GIVEN EXERCISE -
Count how many lines in the records below contain the string "gear" with matching case. Reply with the number alone.

DATASET RECORDS -
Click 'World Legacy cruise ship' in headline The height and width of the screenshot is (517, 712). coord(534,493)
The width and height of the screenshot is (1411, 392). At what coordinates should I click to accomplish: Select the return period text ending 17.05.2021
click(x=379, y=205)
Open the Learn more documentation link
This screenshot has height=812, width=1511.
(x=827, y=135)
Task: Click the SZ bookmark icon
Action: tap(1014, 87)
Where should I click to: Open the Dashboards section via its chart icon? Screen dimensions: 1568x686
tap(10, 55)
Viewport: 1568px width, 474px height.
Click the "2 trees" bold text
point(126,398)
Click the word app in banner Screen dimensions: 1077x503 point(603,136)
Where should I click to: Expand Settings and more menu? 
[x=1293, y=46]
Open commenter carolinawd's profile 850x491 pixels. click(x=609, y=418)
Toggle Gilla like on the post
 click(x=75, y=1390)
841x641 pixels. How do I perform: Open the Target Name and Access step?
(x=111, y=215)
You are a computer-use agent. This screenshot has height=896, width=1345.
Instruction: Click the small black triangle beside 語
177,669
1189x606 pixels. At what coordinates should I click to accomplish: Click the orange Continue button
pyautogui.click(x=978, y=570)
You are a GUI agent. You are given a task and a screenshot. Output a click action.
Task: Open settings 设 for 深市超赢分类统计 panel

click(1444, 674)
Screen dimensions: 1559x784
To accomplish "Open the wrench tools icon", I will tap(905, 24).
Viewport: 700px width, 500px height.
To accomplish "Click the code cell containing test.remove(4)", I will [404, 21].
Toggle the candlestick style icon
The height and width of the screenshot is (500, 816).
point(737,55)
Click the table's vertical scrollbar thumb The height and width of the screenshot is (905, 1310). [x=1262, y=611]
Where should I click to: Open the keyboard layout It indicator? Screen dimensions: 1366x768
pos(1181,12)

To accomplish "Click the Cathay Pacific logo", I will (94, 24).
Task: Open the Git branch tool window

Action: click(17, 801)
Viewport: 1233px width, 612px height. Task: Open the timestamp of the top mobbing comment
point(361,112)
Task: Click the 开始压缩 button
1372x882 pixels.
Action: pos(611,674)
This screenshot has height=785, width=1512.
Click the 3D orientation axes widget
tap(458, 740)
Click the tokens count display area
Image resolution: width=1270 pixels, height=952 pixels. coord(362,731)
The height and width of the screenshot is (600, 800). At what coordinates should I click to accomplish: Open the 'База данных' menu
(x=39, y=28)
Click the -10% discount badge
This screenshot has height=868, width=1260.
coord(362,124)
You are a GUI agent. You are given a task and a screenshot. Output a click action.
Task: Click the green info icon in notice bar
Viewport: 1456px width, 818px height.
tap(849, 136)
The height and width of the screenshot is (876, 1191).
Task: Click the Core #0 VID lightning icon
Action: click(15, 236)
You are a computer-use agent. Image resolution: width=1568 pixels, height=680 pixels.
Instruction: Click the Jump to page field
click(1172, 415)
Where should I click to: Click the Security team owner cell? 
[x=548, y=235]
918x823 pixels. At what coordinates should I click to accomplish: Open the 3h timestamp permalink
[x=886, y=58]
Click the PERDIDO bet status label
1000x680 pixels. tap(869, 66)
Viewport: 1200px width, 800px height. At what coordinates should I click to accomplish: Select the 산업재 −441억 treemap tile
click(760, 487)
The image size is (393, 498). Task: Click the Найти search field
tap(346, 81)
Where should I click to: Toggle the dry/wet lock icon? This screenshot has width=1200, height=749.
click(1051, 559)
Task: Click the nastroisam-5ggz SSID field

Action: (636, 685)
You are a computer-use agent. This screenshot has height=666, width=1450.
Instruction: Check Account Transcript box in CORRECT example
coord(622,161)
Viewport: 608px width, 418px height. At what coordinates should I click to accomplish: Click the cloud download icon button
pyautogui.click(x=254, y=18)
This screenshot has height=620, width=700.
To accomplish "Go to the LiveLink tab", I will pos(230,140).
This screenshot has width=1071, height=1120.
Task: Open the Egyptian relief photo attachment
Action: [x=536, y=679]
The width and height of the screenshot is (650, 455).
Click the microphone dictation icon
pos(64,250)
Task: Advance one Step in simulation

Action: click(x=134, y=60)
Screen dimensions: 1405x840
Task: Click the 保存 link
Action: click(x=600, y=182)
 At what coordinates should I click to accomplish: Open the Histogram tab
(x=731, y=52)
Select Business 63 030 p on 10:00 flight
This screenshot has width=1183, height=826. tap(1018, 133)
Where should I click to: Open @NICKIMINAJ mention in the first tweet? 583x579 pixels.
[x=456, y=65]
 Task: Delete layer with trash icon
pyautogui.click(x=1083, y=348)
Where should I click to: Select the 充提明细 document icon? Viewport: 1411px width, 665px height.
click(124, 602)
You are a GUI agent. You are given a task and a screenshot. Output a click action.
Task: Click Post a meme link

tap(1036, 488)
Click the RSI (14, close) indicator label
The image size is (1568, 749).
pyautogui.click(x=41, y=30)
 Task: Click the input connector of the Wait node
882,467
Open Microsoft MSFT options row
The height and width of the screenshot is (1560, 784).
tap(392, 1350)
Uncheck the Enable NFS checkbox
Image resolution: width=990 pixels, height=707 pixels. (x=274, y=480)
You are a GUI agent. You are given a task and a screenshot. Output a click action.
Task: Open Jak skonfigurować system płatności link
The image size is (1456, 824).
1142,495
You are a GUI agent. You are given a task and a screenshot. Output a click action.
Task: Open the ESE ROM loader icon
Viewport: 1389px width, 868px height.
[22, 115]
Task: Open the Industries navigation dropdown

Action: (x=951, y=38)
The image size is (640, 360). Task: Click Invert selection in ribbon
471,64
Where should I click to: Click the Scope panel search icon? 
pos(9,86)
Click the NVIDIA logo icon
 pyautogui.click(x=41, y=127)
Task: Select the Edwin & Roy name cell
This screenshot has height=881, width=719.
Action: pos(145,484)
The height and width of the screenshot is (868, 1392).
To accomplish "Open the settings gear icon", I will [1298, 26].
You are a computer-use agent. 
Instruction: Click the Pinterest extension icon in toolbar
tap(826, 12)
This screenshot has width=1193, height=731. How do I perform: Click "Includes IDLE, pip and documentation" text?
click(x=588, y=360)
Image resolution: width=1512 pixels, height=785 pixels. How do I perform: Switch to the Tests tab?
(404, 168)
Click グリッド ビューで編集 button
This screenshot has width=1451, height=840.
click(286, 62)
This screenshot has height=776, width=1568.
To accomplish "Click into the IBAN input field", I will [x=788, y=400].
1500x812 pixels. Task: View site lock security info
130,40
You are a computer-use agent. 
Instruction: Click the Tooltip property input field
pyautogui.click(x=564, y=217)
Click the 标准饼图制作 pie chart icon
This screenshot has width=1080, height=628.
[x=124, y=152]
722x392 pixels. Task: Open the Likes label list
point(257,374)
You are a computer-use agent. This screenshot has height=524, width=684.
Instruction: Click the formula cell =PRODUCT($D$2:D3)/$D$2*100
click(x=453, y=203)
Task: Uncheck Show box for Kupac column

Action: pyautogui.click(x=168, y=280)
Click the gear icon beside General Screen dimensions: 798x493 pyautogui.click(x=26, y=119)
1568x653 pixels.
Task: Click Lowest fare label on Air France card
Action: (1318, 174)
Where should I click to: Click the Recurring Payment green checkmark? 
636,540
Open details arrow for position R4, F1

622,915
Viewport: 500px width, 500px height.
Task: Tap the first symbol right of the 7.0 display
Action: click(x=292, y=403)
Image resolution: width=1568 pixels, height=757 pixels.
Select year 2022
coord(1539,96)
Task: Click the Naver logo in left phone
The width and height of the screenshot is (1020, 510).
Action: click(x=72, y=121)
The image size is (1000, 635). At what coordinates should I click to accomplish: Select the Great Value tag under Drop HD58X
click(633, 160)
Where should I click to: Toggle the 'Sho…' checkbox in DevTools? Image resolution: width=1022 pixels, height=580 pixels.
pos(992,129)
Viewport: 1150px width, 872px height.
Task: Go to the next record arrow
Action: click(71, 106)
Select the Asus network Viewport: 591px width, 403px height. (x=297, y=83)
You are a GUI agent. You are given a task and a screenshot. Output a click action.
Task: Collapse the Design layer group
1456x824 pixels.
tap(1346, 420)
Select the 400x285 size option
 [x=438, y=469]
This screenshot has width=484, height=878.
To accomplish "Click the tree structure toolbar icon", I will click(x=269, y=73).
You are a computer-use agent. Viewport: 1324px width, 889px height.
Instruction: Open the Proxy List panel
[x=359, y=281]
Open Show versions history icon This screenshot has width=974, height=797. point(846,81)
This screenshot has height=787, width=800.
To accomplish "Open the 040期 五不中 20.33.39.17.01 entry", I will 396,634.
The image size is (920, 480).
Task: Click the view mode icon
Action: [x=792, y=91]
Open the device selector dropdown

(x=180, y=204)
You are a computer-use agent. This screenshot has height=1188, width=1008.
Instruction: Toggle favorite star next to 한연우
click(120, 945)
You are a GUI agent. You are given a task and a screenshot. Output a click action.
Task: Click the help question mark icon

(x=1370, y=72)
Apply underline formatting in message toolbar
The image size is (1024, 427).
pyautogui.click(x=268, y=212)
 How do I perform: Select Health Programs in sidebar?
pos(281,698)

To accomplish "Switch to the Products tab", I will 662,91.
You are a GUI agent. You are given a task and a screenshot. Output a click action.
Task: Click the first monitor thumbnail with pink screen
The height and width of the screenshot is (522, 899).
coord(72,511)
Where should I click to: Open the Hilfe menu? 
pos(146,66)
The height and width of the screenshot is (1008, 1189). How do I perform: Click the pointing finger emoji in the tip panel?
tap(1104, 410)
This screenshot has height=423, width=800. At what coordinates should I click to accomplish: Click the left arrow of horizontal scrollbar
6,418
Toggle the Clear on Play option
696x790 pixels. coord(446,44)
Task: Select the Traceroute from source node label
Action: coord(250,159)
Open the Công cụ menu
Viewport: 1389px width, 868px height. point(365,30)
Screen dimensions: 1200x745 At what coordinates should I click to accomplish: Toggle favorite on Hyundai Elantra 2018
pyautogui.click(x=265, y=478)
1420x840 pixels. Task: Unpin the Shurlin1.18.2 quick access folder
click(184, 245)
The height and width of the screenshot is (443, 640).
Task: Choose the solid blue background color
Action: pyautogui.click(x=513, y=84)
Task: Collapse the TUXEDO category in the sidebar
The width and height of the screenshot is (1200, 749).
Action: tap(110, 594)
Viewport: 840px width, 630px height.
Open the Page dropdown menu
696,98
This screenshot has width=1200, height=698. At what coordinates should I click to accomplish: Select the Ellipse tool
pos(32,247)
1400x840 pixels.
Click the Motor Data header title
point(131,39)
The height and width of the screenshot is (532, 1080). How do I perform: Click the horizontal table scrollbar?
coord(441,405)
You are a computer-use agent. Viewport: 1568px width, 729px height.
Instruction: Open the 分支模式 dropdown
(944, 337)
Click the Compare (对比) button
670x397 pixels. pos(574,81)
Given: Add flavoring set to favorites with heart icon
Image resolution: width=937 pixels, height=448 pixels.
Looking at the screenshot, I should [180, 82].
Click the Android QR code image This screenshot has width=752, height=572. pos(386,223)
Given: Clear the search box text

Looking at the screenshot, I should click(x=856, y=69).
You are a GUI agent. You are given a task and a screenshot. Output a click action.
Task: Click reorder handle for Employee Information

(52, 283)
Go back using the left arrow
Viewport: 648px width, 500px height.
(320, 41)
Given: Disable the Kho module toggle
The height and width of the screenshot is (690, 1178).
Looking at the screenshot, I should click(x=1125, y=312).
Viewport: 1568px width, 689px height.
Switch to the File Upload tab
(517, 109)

RIGHT ANSWER -
2